- **Your objective**: Reproduce every one of the entries below verbatim, line for line, with no changes.

- **Exercise material**:
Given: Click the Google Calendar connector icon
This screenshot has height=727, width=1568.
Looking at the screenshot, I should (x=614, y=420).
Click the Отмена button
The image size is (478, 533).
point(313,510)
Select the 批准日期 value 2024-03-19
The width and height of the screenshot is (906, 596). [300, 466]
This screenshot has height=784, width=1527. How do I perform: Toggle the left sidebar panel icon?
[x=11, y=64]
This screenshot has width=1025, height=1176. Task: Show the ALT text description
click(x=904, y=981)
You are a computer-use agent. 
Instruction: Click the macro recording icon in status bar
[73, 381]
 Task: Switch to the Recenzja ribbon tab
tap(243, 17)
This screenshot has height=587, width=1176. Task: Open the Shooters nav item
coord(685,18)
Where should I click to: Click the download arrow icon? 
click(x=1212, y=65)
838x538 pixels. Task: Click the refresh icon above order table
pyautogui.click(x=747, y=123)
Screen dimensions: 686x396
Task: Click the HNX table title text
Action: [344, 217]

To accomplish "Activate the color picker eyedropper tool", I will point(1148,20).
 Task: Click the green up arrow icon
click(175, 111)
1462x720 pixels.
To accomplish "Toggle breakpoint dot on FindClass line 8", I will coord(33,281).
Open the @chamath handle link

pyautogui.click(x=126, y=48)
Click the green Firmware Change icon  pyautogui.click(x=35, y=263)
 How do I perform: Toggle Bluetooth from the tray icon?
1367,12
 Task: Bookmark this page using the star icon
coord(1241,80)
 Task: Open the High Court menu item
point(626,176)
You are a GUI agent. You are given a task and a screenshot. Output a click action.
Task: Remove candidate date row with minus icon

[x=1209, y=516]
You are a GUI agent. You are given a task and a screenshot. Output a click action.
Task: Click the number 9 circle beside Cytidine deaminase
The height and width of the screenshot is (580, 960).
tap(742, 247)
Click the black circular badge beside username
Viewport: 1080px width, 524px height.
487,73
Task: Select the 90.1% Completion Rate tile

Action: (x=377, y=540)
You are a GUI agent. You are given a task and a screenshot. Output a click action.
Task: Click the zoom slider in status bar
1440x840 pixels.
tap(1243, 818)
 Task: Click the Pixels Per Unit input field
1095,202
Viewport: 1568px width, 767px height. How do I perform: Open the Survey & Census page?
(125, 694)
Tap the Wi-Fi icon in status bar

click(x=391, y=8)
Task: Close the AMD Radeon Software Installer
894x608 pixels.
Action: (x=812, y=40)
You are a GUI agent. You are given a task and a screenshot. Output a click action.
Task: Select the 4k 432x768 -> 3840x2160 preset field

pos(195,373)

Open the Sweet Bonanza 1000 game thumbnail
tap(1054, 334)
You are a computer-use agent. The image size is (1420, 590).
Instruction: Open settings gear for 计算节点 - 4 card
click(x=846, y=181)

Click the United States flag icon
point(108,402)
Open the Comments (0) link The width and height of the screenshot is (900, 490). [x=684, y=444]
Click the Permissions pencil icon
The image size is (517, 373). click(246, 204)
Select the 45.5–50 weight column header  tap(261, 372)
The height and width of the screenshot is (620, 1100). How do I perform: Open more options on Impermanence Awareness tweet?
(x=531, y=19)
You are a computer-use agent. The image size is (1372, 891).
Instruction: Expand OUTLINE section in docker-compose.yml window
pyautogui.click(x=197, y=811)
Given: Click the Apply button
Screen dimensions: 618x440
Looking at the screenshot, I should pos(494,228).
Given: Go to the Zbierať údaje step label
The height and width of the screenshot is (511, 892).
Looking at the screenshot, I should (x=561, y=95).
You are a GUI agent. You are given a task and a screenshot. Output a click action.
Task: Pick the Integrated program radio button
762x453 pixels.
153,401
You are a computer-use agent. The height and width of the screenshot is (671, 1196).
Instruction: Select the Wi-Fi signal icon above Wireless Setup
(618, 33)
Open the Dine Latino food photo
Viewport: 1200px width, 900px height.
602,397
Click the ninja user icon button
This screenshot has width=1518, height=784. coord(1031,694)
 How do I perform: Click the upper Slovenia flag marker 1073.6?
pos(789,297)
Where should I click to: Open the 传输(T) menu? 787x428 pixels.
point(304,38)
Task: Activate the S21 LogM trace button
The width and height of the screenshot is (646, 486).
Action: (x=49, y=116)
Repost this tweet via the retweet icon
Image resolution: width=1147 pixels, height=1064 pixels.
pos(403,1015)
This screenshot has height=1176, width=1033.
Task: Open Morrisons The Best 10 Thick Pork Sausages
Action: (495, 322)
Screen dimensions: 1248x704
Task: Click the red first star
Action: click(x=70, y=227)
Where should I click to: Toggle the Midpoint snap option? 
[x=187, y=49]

- **Written answer**:
Given: Click the Google Calendar connector icon
This screenshot has height=727, width=1568.
Looking at the screenshot, I should (x=614, y=420).
Click the Отмена button
The image size is (478, 533).
point(313,510)
Select the 批准日期 value 2024-03-19
The width and height of the screenshot is (906, 596). [300, 466]
This screenshot has height=784, width=1527. How do I perform: Toggle the left sidebar panel icon?
[x=11, y=64]
This screenshot has width=1025, height=1176. Task: Show the ALT text description
click(x=904, y=981)
You are a computer-use agent. 
Instruction: Click the macro recording icon in status bar
[73, 381]
 Task: Switch to the Recenzja ribbon tab
tap(243, 17)
This screenshot has height=587, width=1176. Task: Open the Shooters nav item
coord(685,18)
Where should I click to: Click the download arrow icon? 
click(x=1212, y=65)
838x538 pixels. Task: Click the refresh icon above order table
pyautogui.click(x=747, y=123)
Screen dimensions: 686x396
Task: Click the HNX table title text
Action: [344, 217]

To accomplish "Activate the color picker eyedropper tool", I will point(1148,20).
 Task: Click the green up arrow icon
click(175, 111)
1462x720 pixels.
To accomplish "Toggle breakpoint dot on FindClass line 8", I will coord(33,281).
Open the @chamath handle link

pyautogui.click(x=126, y=48)
Click the green Firmware Change icon  pyautogui.click(x=35, y=263)
 How do I perform: Toggle Bluetooth from the tray icon?
1367,12
 Task: Bookmark this page using the star icon
coord(1241,80)
 Task: Open the High Court menu item
point(626,176)
You are a GUI agent. You are given a task and a screenshot. Output a click action.
Task: Remove candidate date row with minus icon

[x=1209, y=516]
You are a GUI agent. You are given a task and a screenshot. Output a click action.
Task: Click the number 9 circle beside Cytidine deaminase
The height and width of the screenshot is (580, 960).
tap(742, 247)
Click the black circular badge beside username
Viewport: 1080px width, 524px height.
487,73
Task: Select the 90.1% Completion Rate tile

Action: (x=377, y=540)
You are a GUI agent. You are given a task and a screenshot. Output a click action.
Task: Click the zoom slider in status bar
1440x840 pixels.
tap(1243, 818)
 Task: Click the Pixels Per Unit input field
1095,202
Viewport: 1568px width, 767px height. How do I perform: Open the Survey & Census page?
(125, 694)
Tap the Wi-Fi icon in status bar

click(x=391, y=8)
Task: Close the AMD Radeon Software Installer
894x608 pixels.
Action: (x=812, y=40)
You are a GUI agent. You are given a task and a screenshot. Output a click action.
Task: Select the 4k 432x768 -> 3840x2160 preset field

pos(195,373)

Open the Sweet Bonanza 1000 game thumbnail
tap(1054, 334)
You are a computer-use agent. The image size is (1420, 590).
Instruction: Open settings gear for 计算节点 - 4 card
click(x=846, y=181)

Click the United States flag icon
point(108,402)
Open the Comments (0) link The width and height of the screenshot is (900, 490). [x=684, y=444]
Click the Permissions pencil icon
The image size is (517, 373). click(246, 204)
Select the 45.5–50 weight column header  tap(261, 372)
The height and width of the screenshot is (620, 1100). How do I perform: Open more options on Impermanence Awareness tweet?
(x=531, y=19)
You are a computer-use agent. The image size is (1372, 891).
Instruction: Expand OUTLINE section in docker-compose.yml window
pyautogui.click(x=197, y=811)
Given: Click the Apply button
Screen dimensions: 618x440
Looking at the screenshot, I should pos(494,228).
Given: Go to the Zbierať údaje step label
The height and width of the screenshot is (511, 892).
Looking at the screenshot, I should (x=561, y=95).
You are a GUI agent. You are given a task and a screenshot. Output a click action.
Task: Pick the Integrated program radio button
762x453 pixels.
153,401
You are a computer-use agent. The height and width of the screenshot is (671, 1196).
Instruction: Select the Wi-Fi signal icon above Wireless Setup
(618, 33)
Open the Dine Latino food photo
Viewport: 1200px width, 900px height.
602,397
Click the ninja user icon button
This screenshot has width=1518, height=784. coord(1031,694)
 How do I perform: Click the upper Slovenia flag marker 1073.6?
pos(789,297)
Where should I click to: Open the 传输(T) menu? 787x428 pixels.
point(304,38)
Task: Activate the S21 LogM trace button
The width and height of the screenshot is (646, 486).
Action: (x=49, y=116)
Repost this tweet via the retweet icon
Image resolution: width=1147 pixels, height=1064 pixels.
pos(403,1015)
This screenshot has height=1176, width=1033.
Task: Open Morrisons The Best 10 Thick Pork Sausages
Action: (495, 322)
Screen dimensions: 1248x704
Task: Click the red first star
Action: click(x=70, y=227)
Where should I click to: Toggle the Midpoint snap option? 
[x=187, y=49]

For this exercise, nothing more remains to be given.